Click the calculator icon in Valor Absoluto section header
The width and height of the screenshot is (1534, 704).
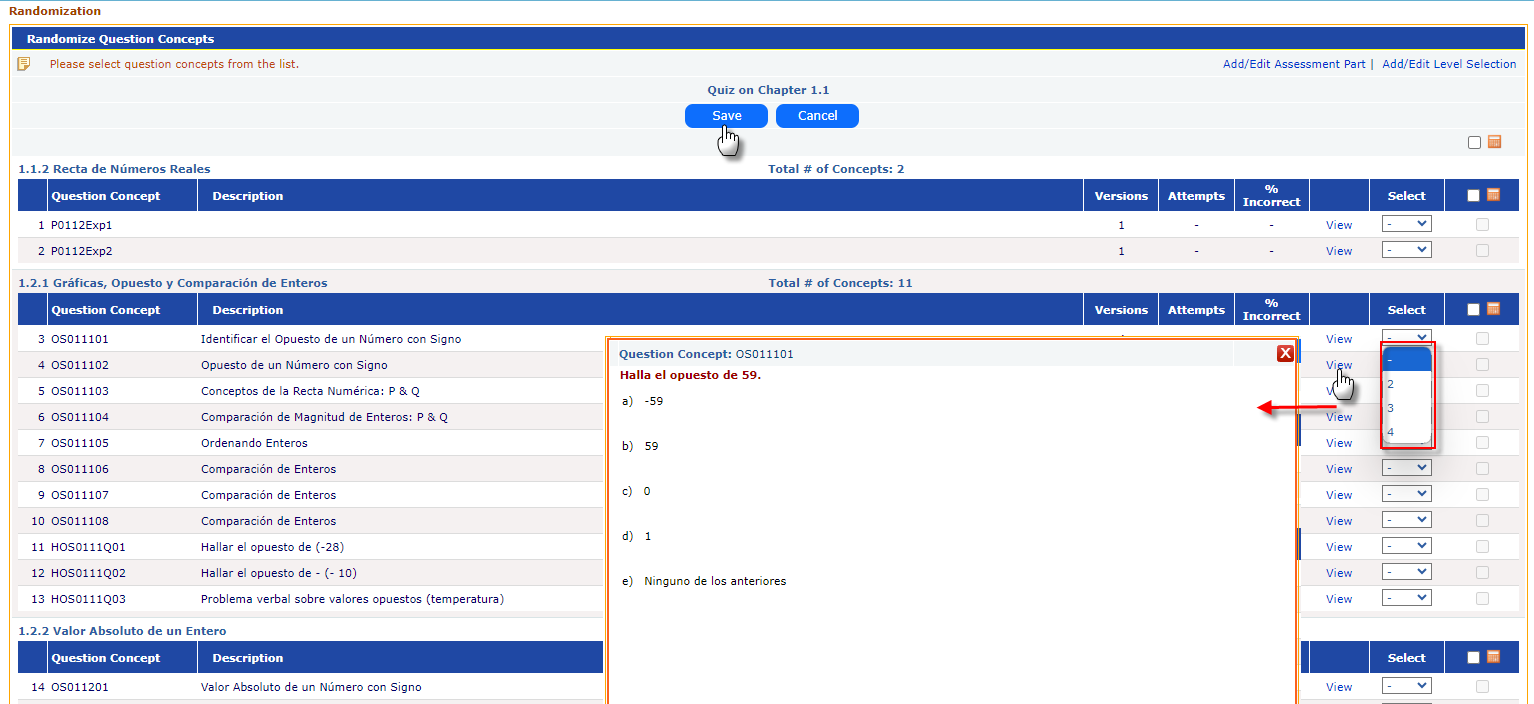tap(1494, 657)
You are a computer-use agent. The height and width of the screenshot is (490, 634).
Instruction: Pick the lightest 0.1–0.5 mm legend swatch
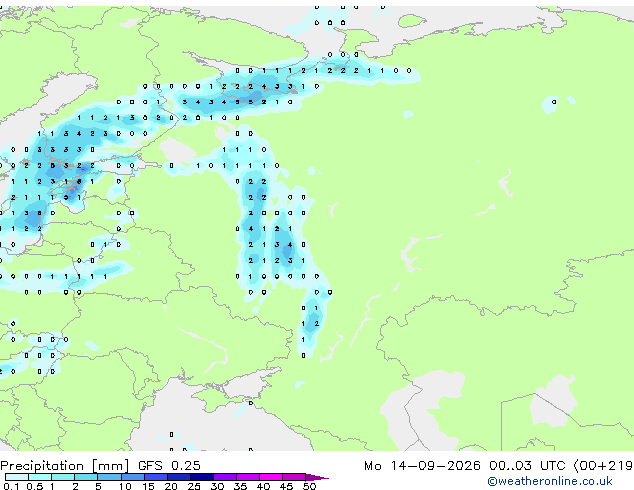pyautogui.click(x=17, y=477)
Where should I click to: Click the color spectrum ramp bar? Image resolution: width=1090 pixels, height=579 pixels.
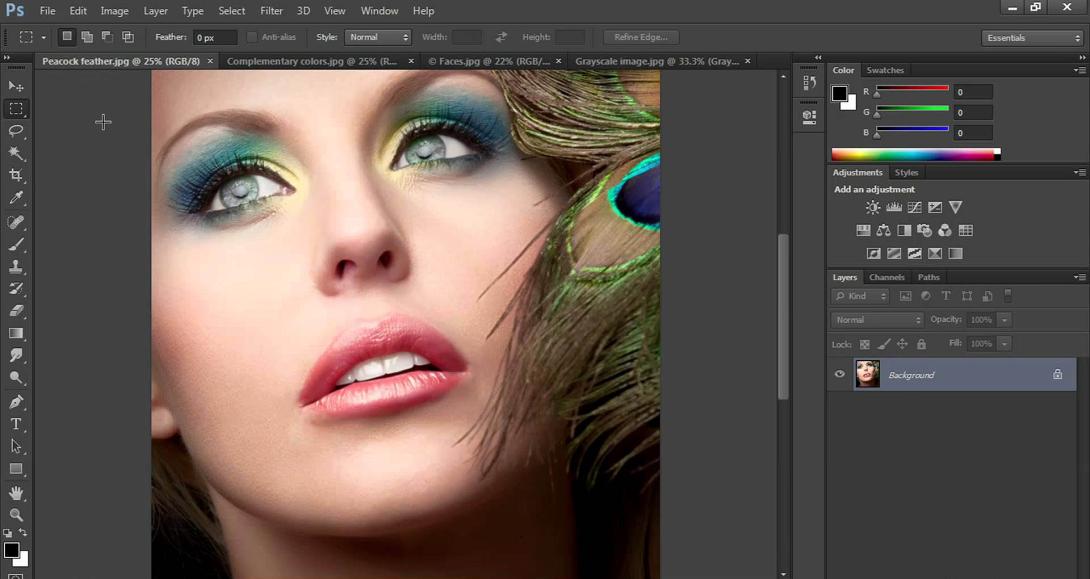pyautogui.click(x=914, y=154)
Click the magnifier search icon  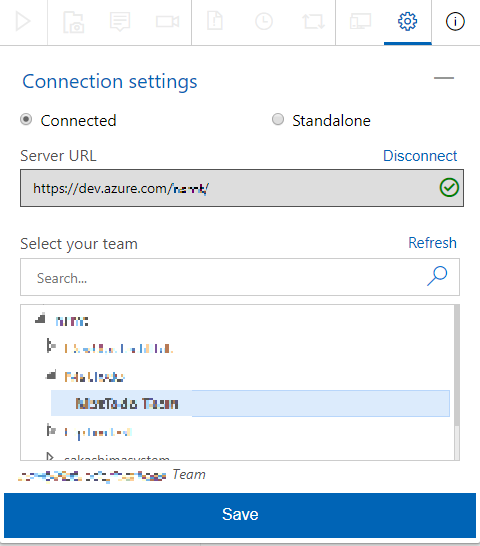437,276
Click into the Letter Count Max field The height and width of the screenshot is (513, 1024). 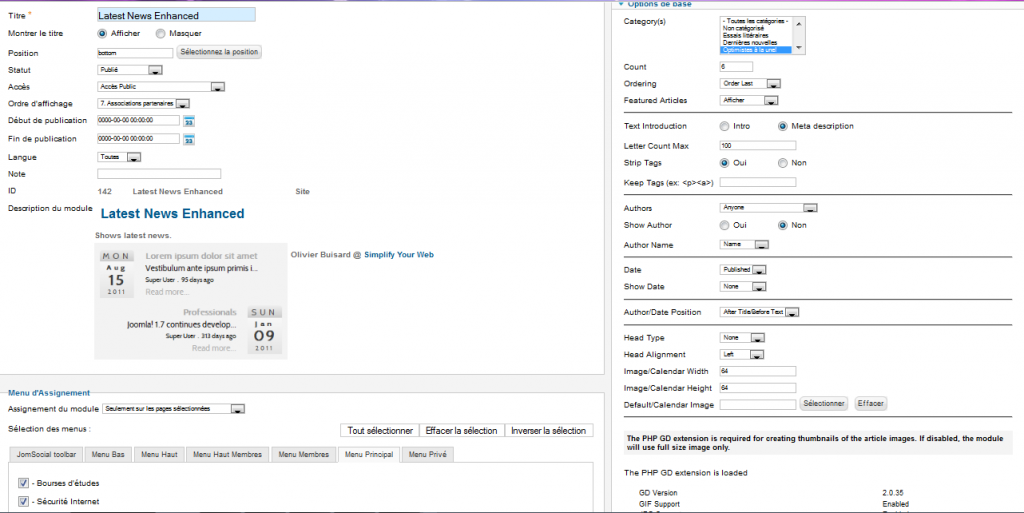coord(757,145)
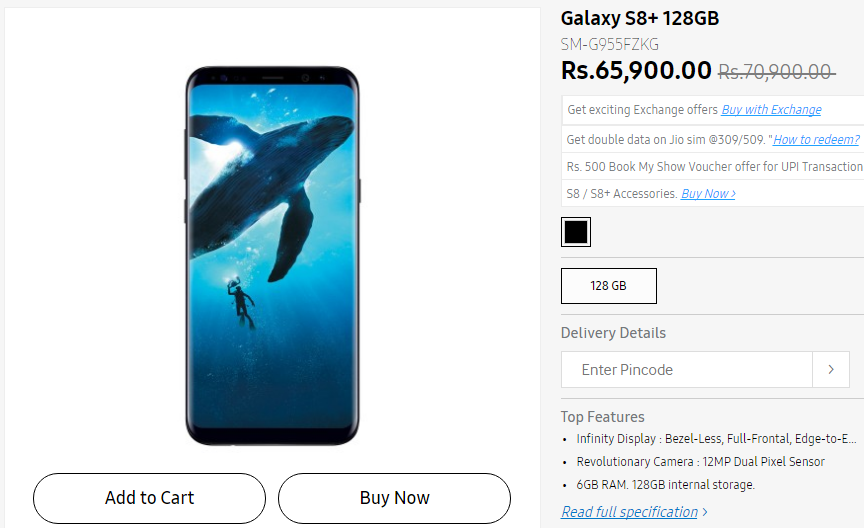The image size is (864, 528).
Task: Click the Galaxy S8+ phone image
Action: [272, 256]
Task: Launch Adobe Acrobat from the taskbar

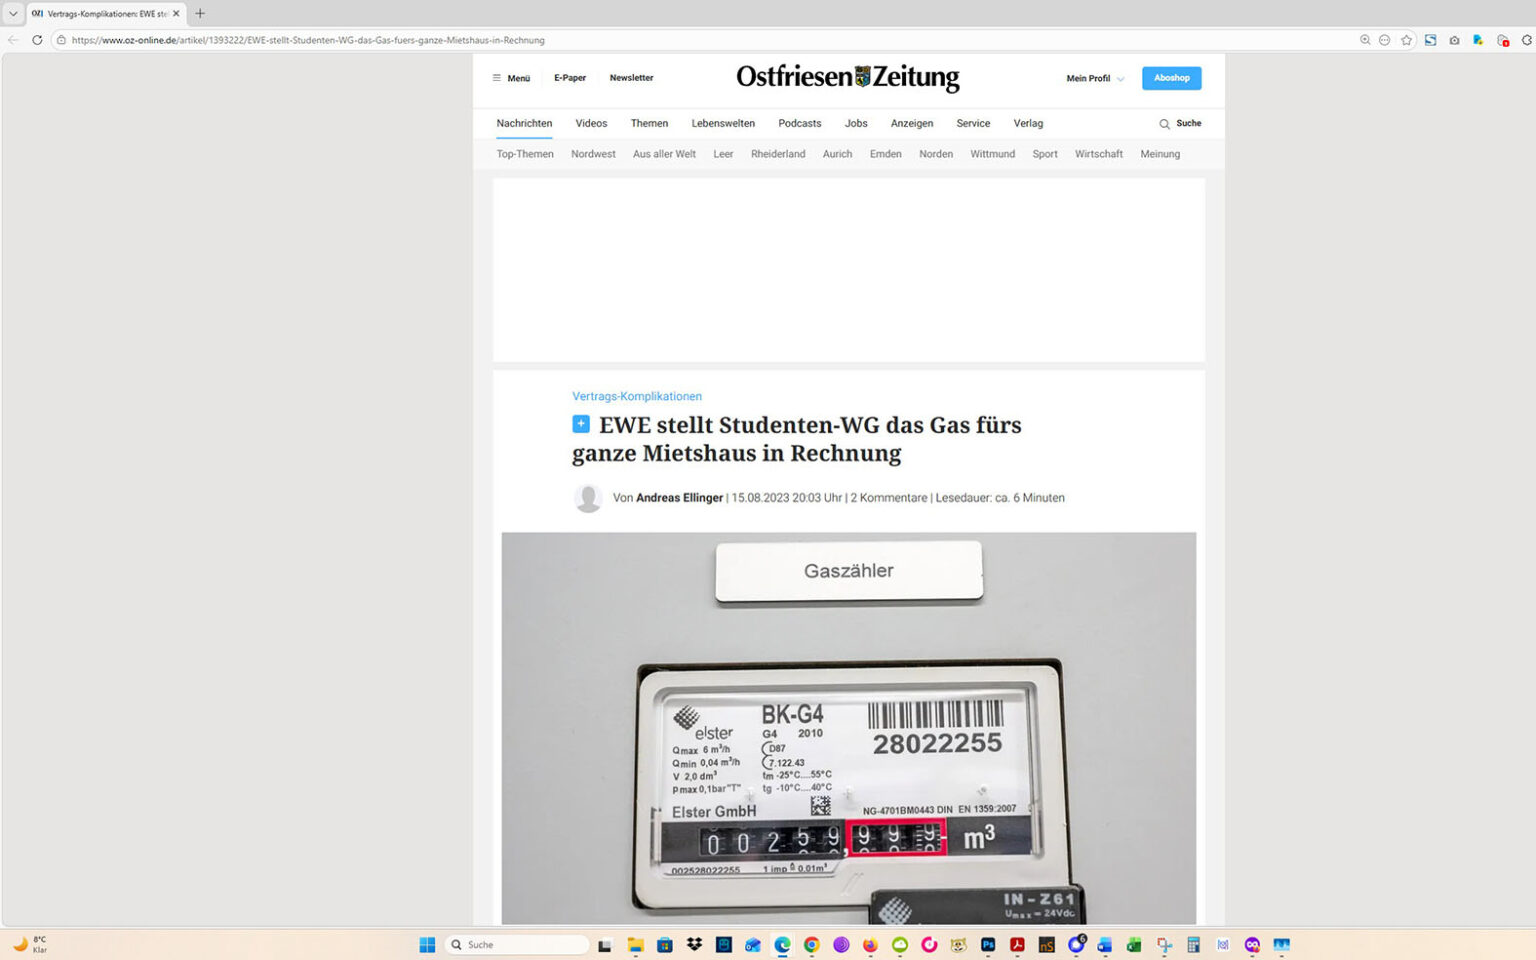Action: pos(1017,945)
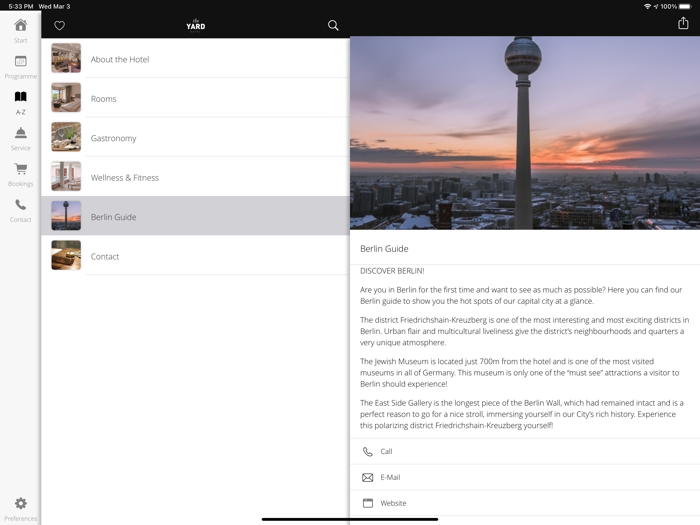Open About the Hotel entry
This screenshot has width=700, height=525.
point(195,59)
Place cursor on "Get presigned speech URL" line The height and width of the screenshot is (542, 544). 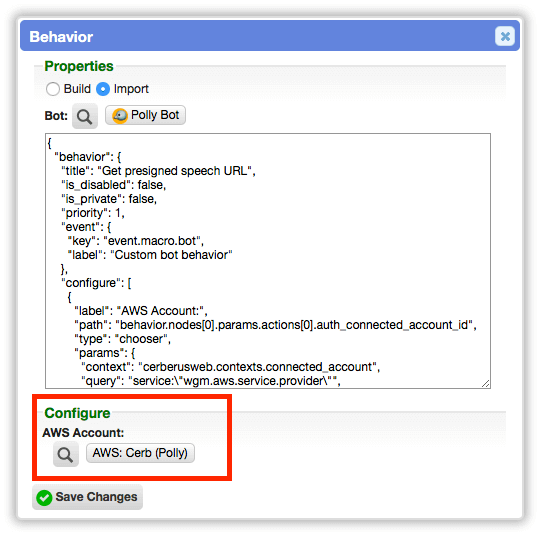158,171
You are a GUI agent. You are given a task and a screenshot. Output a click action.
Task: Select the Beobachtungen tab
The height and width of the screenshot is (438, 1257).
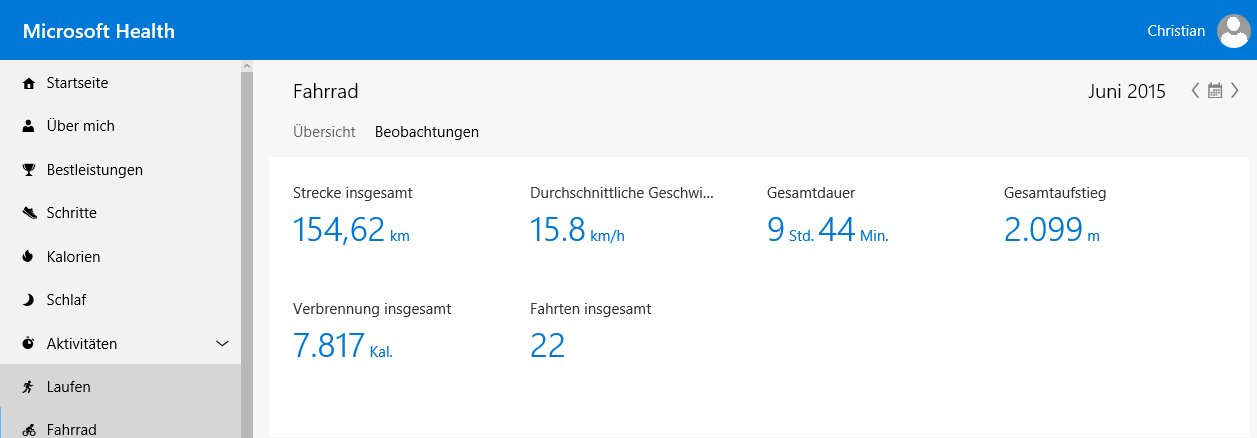point(426,131)

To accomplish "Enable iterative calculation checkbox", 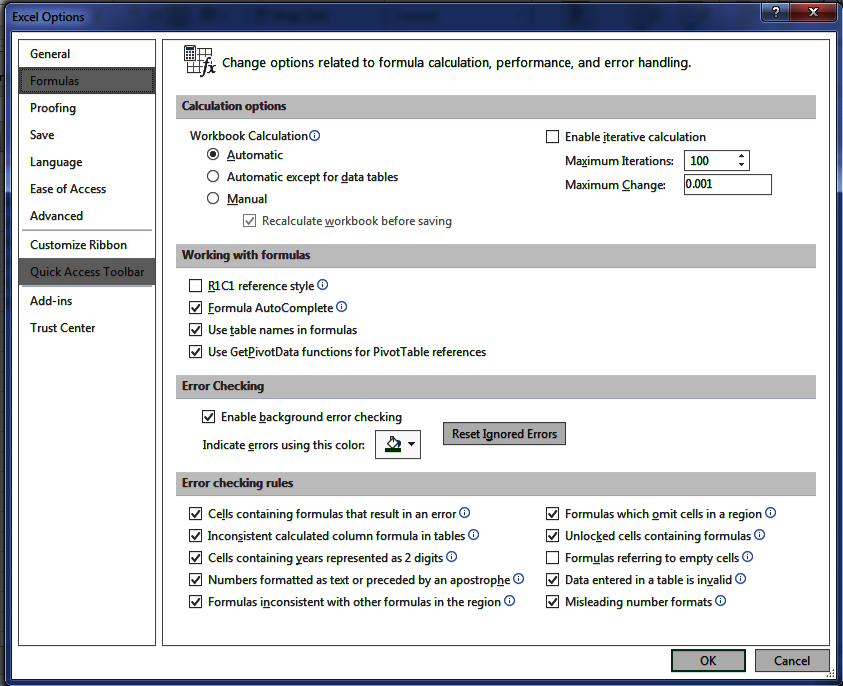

Exercise objective
Scan the entries above. Copy each line that has the string "agent".

Result
You are a computer-use agent. The height and width of the screenshot is (490, 634).
You are a GUI agent. You are given a task and a screenshot. Output a click action.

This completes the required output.